AIM OF THE EXERCISE: Find the lines of the listing that contain the string "computer", and return them.

MATERIAL SUPPLIED:
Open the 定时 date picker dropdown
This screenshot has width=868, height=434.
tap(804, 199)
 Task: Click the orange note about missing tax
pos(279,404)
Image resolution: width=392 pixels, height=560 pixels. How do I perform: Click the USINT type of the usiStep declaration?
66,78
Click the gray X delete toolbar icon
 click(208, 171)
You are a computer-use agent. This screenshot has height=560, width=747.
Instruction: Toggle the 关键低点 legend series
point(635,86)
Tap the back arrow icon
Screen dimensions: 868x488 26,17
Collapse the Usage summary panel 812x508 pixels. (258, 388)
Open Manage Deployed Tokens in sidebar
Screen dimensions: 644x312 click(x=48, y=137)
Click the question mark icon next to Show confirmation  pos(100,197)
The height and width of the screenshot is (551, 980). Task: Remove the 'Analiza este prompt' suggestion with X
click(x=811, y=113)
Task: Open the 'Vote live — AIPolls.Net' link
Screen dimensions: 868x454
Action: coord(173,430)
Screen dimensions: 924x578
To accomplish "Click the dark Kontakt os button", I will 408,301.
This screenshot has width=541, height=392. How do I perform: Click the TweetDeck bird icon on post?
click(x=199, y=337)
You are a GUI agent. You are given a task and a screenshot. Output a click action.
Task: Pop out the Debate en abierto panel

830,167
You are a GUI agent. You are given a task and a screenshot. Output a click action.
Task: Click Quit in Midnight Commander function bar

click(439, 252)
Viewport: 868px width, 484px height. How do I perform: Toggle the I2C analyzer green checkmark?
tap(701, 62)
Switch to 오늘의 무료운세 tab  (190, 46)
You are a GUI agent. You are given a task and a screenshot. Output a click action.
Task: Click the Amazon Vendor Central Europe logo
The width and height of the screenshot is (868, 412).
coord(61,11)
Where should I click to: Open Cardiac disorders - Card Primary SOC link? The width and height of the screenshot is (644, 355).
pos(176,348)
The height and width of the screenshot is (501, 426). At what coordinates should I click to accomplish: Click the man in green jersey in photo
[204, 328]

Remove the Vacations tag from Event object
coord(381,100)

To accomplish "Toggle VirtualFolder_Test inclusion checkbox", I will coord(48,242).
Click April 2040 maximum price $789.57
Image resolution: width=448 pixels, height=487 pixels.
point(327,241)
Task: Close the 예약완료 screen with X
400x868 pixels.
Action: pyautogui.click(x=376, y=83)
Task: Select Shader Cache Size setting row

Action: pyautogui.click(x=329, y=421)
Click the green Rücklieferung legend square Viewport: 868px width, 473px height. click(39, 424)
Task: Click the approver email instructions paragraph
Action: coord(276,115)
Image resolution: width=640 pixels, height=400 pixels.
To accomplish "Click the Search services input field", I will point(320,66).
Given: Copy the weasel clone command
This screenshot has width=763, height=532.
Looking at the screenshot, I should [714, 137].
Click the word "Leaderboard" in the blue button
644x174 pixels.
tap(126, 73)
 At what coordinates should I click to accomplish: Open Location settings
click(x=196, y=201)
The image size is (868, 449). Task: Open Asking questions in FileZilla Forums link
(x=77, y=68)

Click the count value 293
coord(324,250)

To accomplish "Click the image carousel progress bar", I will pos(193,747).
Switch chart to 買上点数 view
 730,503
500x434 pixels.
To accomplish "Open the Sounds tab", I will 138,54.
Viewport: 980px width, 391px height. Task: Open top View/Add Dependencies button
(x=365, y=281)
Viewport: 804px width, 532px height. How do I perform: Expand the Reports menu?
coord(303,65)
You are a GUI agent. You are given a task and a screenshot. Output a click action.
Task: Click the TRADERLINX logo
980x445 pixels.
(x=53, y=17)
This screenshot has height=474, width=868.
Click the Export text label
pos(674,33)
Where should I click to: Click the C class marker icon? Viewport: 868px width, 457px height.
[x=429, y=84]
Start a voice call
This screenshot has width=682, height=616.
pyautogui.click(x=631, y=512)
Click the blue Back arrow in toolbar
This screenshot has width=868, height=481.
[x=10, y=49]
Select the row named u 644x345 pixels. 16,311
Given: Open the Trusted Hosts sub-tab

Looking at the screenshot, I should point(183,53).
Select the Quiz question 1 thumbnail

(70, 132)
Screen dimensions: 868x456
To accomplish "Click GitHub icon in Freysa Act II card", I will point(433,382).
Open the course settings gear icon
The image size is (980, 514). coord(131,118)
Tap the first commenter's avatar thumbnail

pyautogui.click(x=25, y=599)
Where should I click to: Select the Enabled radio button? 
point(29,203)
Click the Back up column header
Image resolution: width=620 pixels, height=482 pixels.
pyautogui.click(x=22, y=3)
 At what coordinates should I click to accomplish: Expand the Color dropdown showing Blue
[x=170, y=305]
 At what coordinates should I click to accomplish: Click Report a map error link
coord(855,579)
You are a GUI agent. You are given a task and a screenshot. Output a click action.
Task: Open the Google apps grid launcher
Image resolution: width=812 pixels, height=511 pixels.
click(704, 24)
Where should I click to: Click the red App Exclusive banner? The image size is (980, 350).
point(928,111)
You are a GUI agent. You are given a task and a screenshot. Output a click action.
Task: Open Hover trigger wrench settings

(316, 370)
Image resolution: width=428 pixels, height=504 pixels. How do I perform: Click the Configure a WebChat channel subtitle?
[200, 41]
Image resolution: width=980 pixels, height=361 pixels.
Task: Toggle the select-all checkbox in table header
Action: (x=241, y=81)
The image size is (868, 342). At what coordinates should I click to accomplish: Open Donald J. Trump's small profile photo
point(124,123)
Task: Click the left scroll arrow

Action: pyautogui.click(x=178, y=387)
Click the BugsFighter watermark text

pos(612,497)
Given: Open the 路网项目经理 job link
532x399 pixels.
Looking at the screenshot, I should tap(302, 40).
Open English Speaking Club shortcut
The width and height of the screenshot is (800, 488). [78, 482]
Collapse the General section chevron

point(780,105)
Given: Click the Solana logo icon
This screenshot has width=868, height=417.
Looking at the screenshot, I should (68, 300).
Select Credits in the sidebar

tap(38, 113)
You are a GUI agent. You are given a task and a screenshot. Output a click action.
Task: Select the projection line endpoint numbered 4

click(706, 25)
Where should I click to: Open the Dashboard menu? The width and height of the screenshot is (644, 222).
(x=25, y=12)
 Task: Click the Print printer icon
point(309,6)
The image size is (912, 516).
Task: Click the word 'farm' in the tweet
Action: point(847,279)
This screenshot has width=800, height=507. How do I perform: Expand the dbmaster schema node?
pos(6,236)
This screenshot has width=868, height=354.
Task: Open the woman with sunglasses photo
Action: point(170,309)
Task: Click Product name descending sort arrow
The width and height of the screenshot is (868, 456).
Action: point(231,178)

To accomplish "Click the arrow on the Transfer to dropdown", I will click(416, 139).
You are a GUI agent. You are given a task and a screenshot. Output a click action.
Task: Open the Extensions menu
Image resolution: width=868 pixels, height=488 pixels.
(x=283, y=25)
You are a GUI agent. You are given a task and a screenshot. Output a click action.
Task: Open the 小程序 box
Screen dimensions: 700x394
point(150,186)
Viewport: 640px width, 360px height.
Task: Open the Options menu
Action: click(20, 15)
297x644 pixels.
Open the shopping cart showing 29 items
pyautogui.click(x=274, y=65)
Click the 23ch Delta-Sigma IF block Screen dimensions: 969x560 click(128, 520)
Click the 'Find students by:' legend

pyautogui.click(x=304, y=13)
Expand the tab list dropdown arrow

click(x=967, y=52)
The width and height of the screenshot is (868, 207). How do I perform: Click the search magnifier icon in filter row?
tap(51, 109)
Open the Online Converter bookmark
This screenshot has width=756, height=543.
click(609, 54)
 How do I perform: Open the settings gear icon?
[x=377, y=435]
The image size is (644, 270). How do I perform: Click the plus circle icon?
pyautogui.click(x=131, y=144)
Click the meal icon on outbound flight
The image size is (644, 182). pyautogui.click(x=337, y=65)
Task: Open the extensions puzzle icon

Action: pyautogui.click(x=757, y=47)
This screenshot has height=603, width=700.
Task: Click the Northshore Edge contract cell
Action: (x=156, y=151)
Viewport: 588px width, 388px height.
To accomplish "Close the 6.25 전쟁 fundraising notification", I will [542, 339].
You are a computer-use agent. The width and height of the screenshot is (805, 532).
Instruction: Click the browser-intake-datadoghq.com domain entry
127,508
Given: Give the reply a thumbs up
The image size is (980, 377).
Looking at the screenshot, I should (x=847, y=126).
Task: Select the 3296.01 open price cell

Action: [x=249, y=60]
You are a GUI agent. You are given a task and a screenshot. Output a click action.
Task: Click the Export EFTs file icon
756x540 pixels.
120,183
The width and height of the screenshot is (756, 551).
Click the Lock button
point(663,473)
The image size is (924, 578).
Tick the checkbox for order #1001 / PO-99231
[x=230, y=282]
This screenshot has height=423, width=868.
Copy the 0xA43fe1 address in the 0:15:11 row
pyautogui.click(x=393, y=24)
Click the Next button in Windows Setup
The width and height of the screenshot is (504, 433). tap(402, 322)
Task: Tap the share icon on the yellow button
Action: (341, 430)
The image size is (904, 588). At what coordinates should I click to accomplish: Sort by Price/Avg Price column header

REPLY TO THE TASK:
You are a computer-use agent. This screenshot has height=560, width=747.
You are a computer-use agent. The width and height of the screenshot is (805, 532).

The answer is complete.